------ EXTRACTED MATERIAL ------

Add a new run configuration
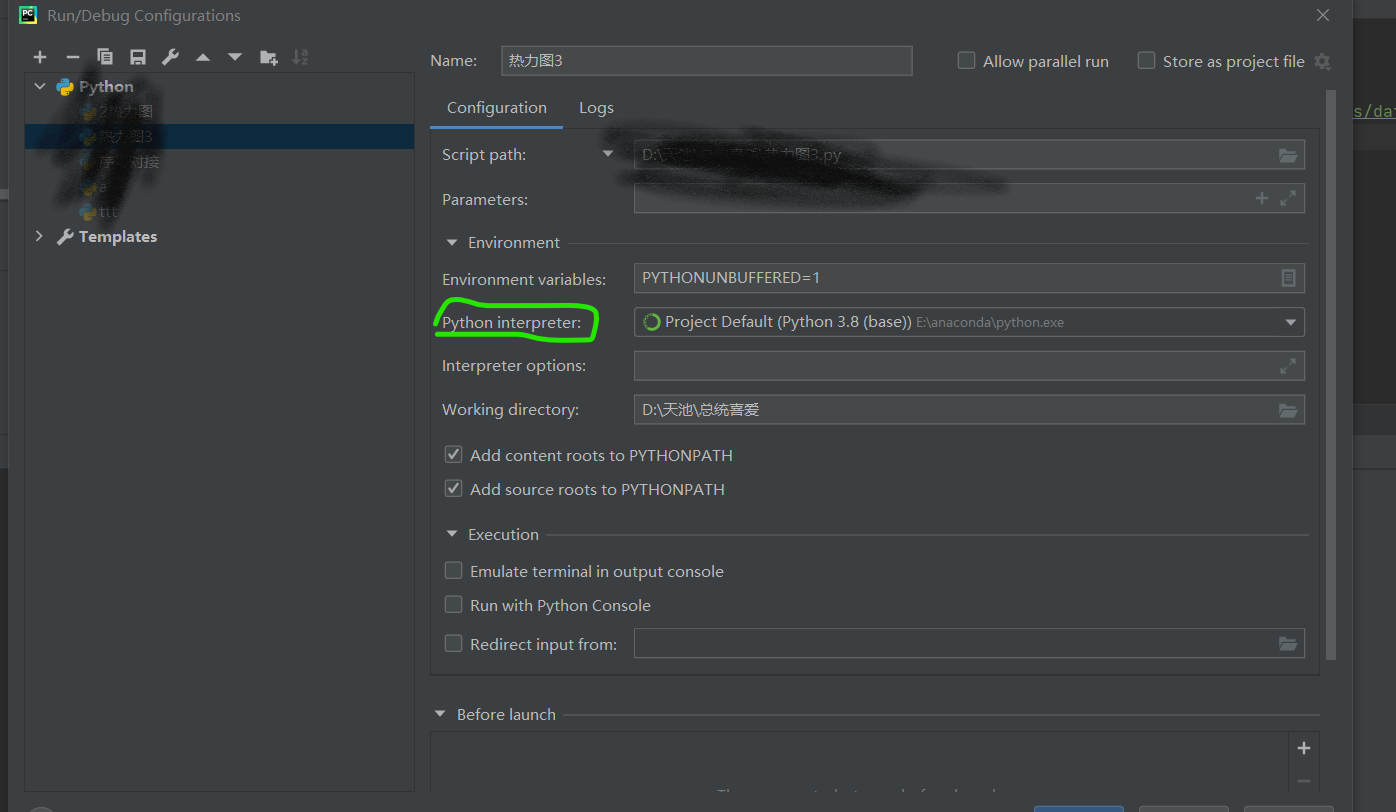Image resolution: width=1396 pixels, height=812 pixels. pyautogui.click(x=40, y=57)
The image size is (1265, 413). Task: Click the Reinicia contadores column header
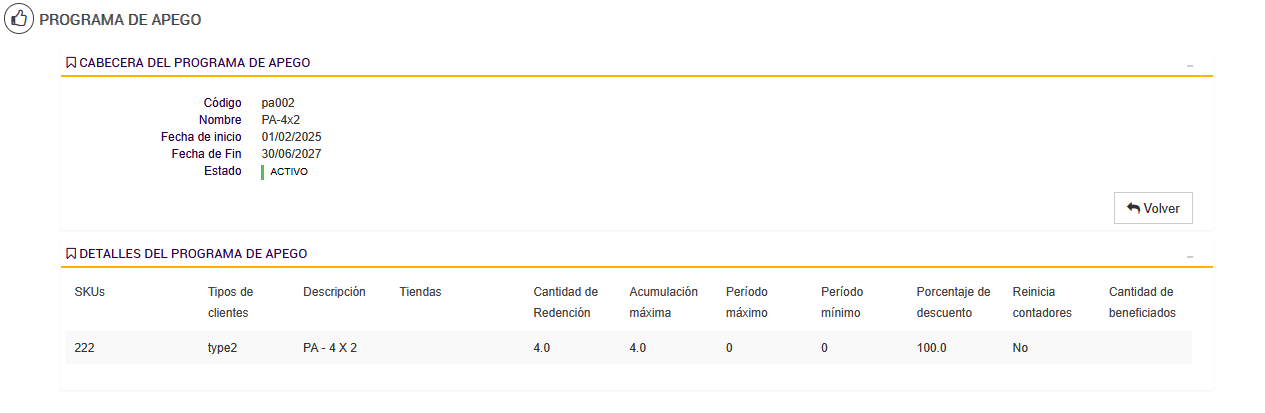1042,302
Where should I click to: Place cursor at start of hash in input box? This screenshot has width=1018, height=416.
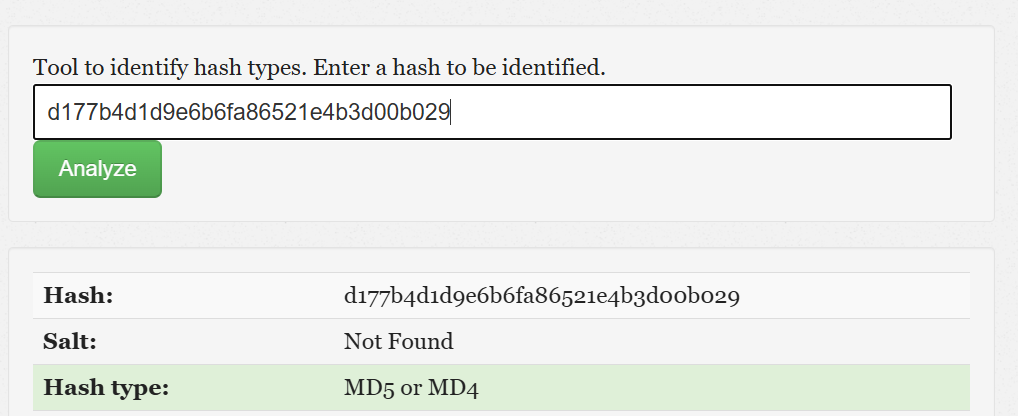[x=47, y=112]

------

» **WHAT THIS TASK INVOLVES**:
When you reach the line containing "The image size" in the entries above, please retype it and each line after it through the last one, exactly, without the pictures.

» **ANSWER FOR THE TASK**:
The image size is (1265, 413). Task: Click the Reinicia contadores column header
1042,302
Where should I click to: Place cursor at start of hash in input box? This screenshot has width=1018, height=416.
[x=47, y=112]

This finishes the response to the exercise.